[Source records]
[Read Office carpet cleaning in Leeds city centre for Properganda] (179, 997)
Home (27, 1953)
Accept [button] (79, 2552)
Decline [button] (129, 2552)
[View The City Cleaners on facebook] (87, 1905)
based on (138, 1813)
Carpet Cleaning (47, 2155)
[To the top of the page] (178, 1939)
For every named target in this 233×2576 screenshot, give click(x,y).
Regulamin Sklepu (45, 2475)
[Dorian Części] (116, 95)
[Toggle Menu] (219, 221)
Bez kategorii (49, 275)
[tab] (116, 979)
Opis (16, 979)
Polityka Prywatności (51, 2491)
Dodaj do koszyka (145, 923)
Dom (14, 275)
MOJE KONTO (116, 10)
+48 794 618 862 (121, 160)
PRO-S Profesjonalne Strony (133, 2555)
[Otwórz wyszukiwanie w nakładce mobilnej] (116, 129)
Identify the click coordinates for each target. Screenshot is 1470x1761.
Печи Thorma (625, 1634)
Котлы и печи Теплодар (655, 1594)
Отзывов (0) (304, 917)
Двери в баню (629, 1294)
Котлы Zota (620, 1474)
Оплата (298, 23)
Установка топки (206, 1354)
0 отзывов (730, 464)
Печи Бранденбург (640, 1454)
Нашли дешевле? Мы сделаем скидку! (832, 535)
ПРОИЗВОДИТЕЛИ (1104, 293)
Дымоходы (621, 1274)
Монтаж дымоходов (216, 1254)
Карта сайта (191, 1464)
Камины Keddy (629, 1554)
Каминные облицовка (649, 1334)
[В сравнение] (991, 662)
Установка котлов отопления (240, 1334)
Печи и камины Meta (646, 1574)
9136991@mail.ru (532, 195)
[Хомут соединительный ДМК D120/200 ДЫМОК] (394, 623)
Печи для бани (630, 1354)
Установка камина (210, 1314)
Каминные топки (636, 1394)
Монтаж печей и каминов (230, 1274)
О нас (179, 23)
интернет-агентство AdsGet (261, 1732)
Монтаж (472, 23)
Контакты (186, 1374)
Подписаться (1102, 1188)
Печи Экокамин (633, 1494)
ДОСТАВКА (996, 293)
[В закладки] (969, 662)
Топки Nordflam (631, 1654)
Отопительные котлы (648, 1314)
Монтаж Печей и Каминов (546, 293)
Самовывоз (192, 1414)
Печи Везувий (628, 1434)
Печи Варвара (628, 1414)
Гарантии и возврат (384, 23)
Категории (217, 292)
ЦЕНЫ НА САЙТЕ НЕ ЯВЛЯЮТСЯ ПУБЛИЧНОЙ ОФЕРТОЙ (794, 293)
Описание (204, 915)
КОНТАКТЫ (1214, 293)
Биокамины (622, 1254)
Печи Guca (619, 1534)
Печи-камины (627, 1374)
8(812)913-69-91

• [Requirement]
Only a number is expected in response: how many lines of the records above include the word "click".

• [Answer section]
2